Israel opens doors to more Palestinian workers in attempt to tackle violence

Ben Lynfield
Monday 08 February 2016 20:19 GMT
Palestinian women cross into Israel via the Damascus Gate in east Jerusalem
Palestinian women cross into Israel via the Damascus Gate in east Jerusalem (Getty)

The Israeli government is pushing a plan to allow an additional 30,000 Palestinians to enter Israel for work, in a bid to ease tensions that have fuelled a four-month wave of violence in the occupied West Bank.

The plan, disclosed in Haaretz newspaper, was first proposed by the army and the Ministry of Defence and is expected to receive Cabinet approval within weeks.

A government official who declined to be identified told The Independent that “an intensive discussion is going on about steps to strengthen the Palestinian economy. We want to differentiate between those carrying out attacks and the rest of the population.”

Workers vetted by the Shin Bet internal security service will be able to take up jobs in construction, agriculture and other industries, bringing the total number of West Bank Palestinians working in Israel and on West Bank settlements to around 150,000.

The army is anxious to avoid pushing Palestinians into a cycle of violence by giving them “something to lose,” said Mati Steinberg, a specialist on Palestinian politics at the Israel Democracy Institute and former adviser to directors of the Shin Bet.

The military hopes to avoid a pattern that emerged during the second intifada, from 2000 to 2005, when army incursions and other practices took a significant toll on the population, and are believed to have contributed to alienation and anger among Palestinians.

In a speech last month at the Institute for National Security Studies in Tel Aviv, army chief of staff Lt Gen Gadi Eisenkot, a West Bank commander during the second intifada, said it was important to maintain hope among Palestinians that they will be able to make a living and to avoid new constraints on Palestinian movement, a tactic used in the past.

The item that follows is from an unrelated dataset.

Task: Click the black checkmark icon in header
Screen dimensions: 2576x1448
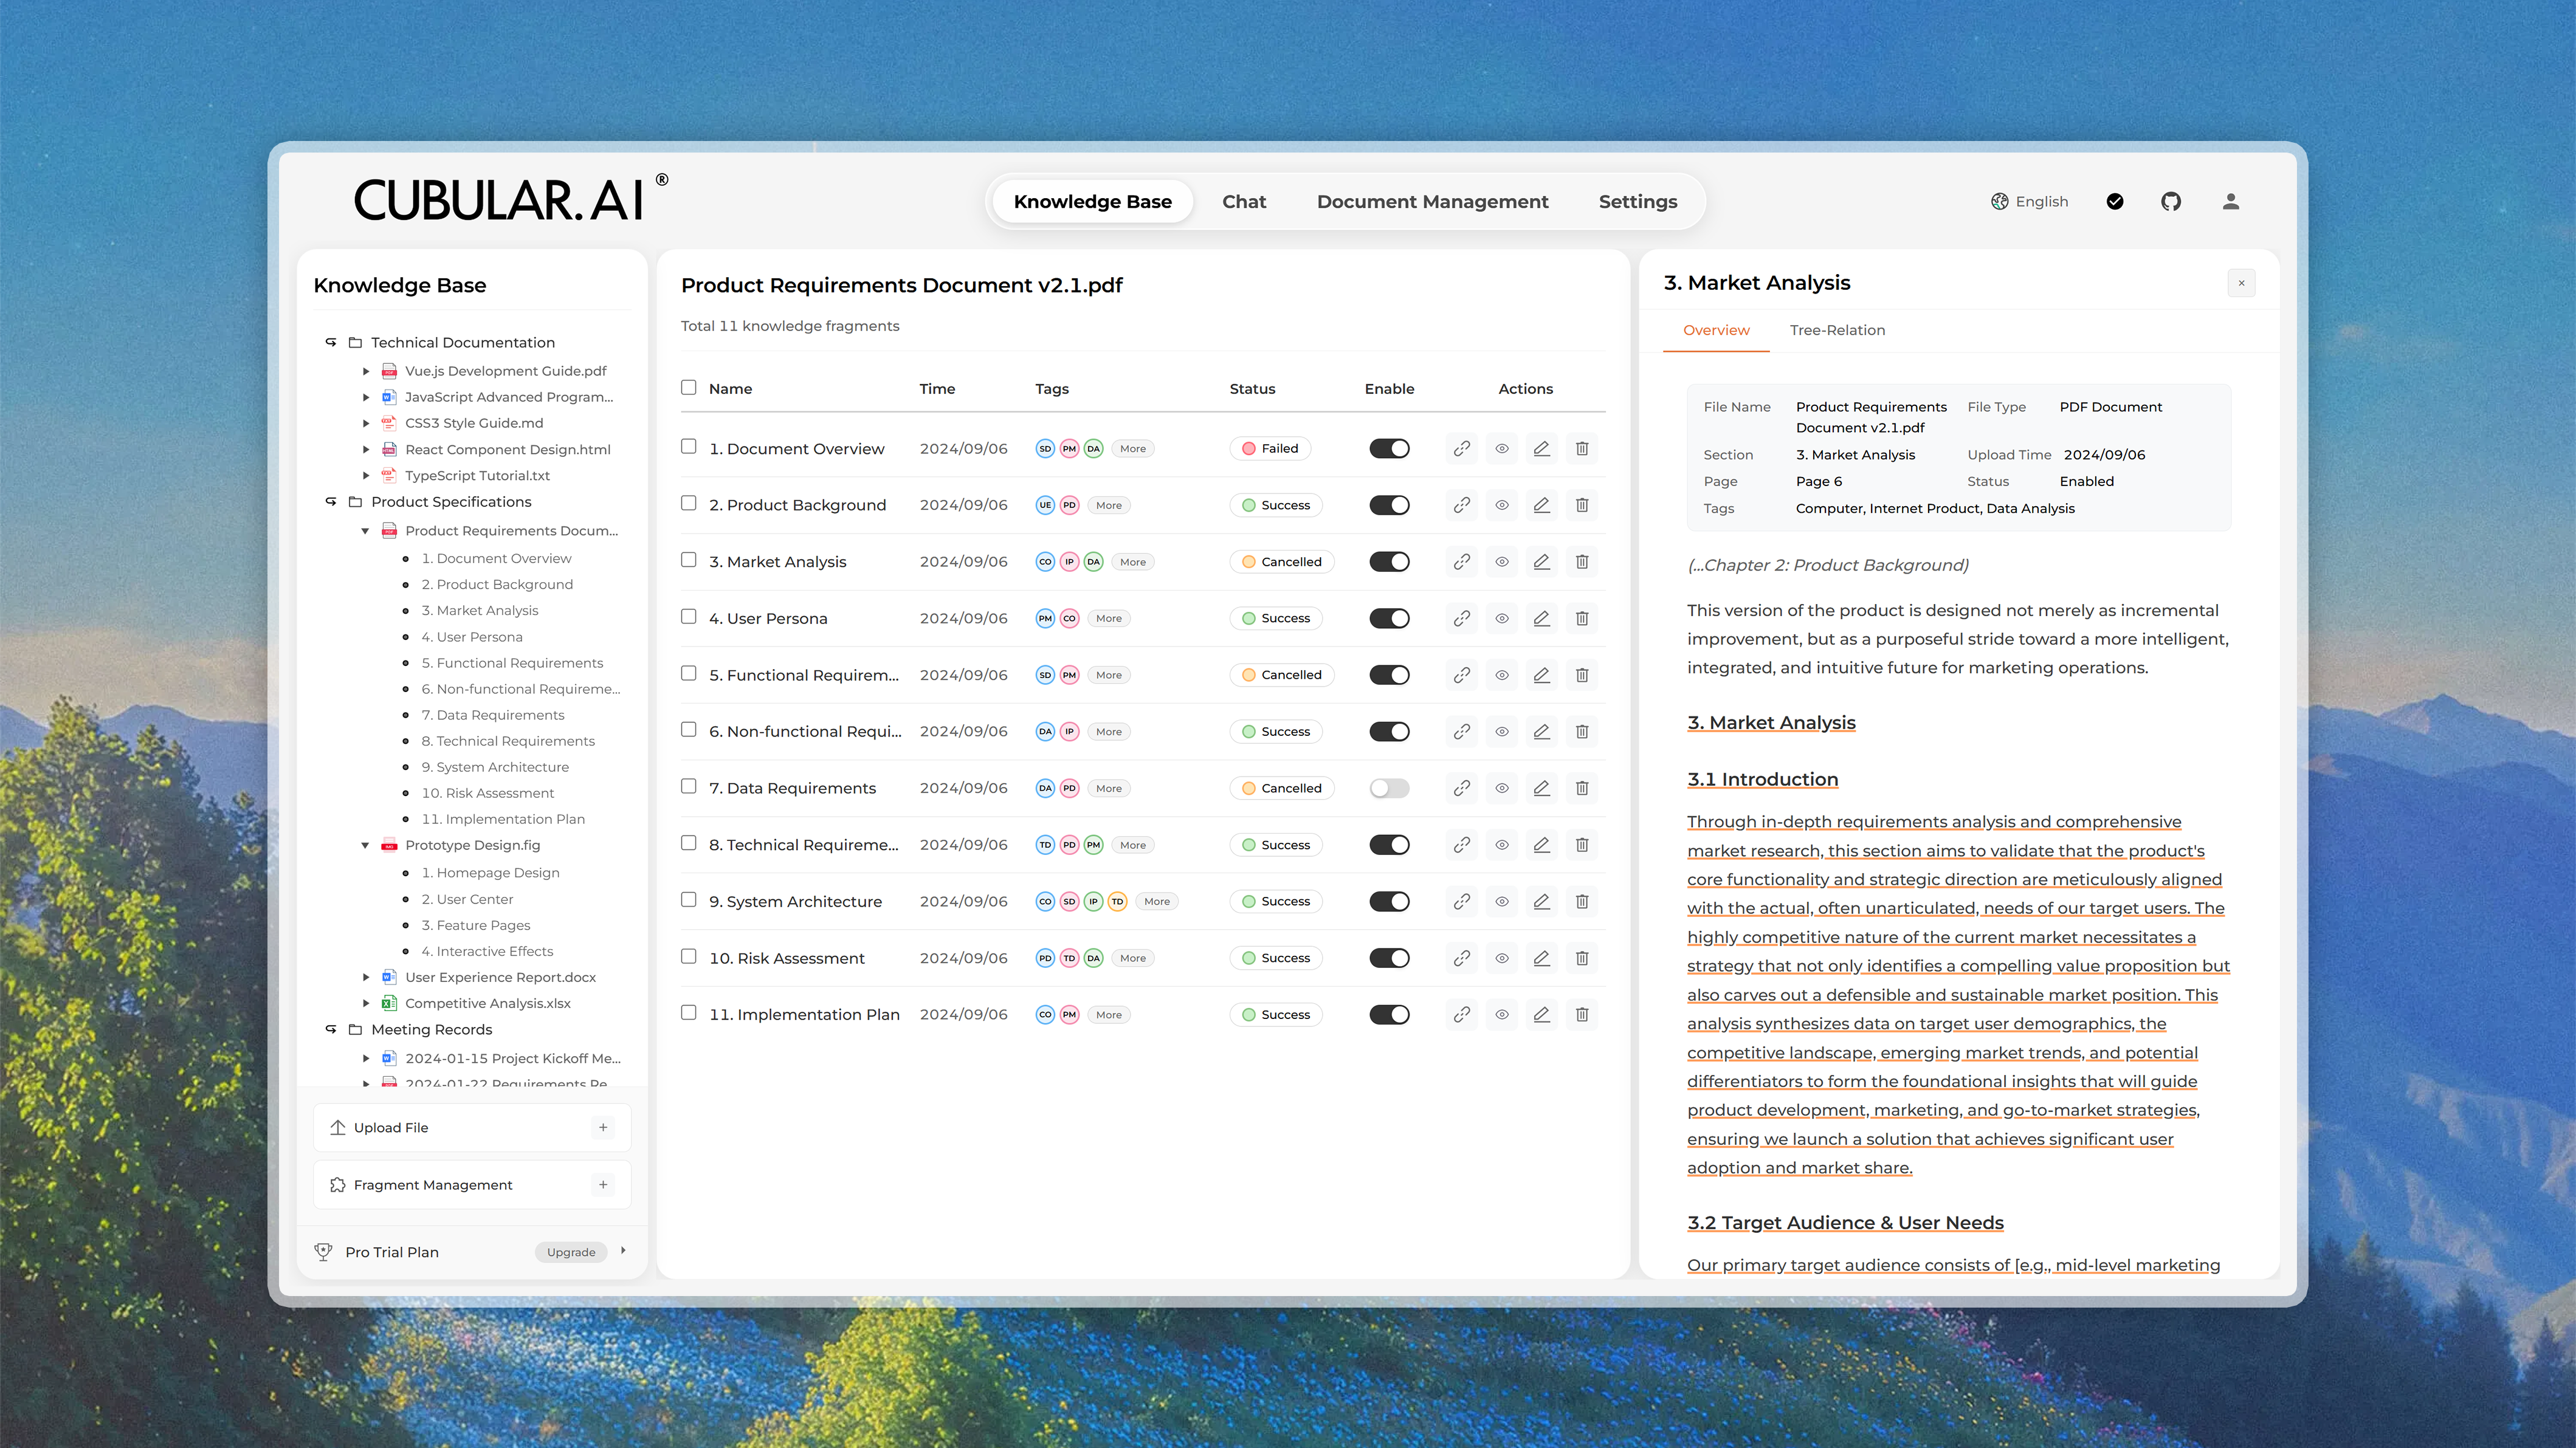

“It would be a bitter mistake to impose curfews and closures,” he said. The army recently brought in three temporary closures on West Bank towns from which assailants hailed, including a day-long measure against Ramallah, and it has continued the policy of destroying the family homes of attackers.

Palestine Liberation Organisation spokeswoman Hanan Ashrawi said the possibility that more Palestinian workers could enter Israel would be “a band-aid solution for a gaping wound”.

“What is needed is for Israel to understand that as long as there is an occupation and it is holding captive a whole population, there will not be any semblance of normality,” she said. “There will always be resentment, anger and resistance that expresses itself in a variety of ways. This might release the pressure valves and buy some time. But you haven’t dealt with the real issues.”